→ Problem description
Locate each row containing the string "height" and copy those rows out in full. Match case exactly.

→ Data lines
————————

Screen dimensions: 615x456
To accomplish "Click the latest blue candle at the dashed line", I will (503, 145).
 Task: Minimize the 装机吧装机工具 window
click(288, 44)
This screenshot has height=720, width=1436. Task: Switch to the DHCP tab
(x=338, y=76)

————————

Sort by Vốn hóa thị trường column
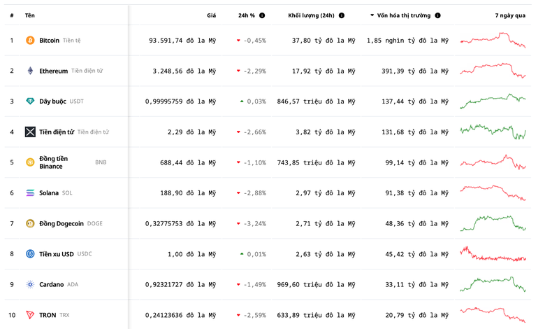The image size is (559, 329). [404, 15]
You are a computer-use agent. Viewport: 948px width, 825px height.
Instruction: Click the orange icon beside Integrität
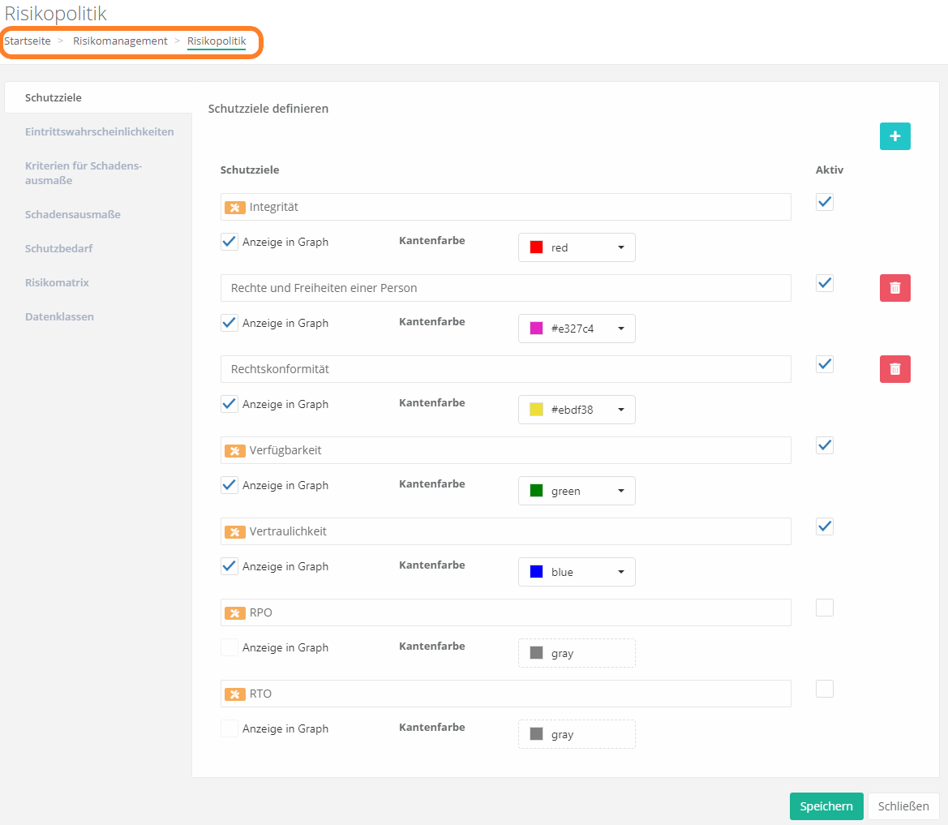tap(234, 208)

————————

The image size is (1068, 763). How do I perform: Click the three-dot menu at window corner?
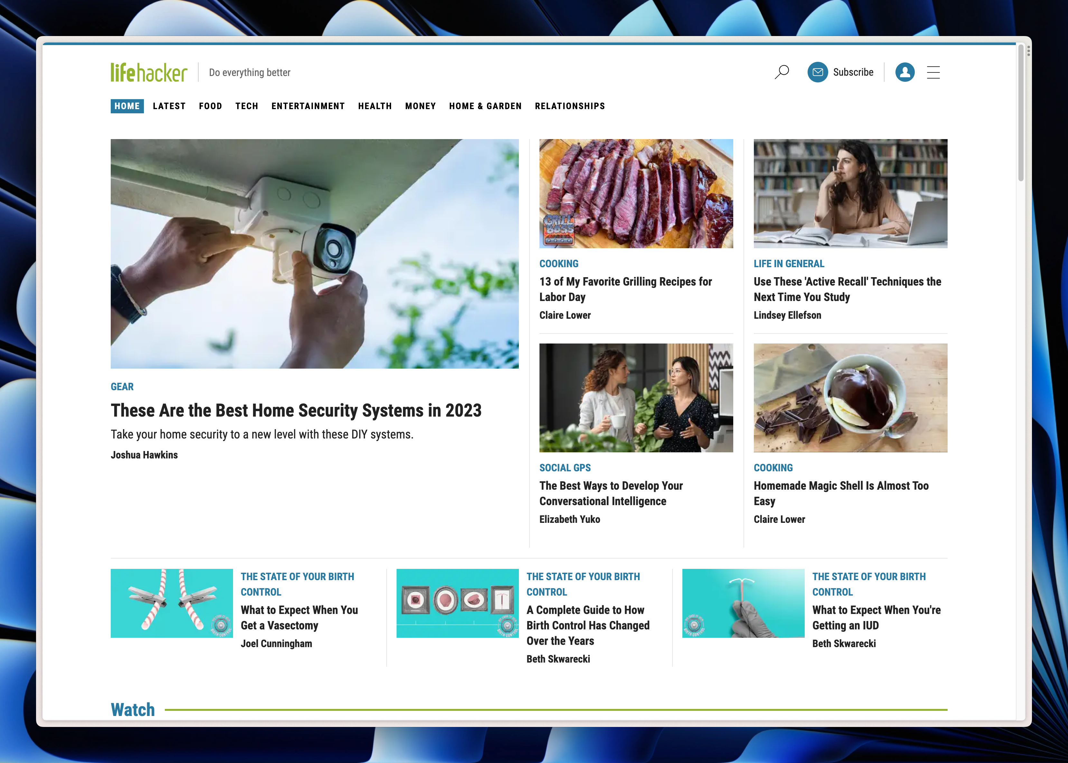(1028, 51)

————————

→ Written answer
This screenshot has height=720, width=1436. Task: Switch to the DHCP tab
You are a computer-use agent. Viewport: 948px width, 825px height.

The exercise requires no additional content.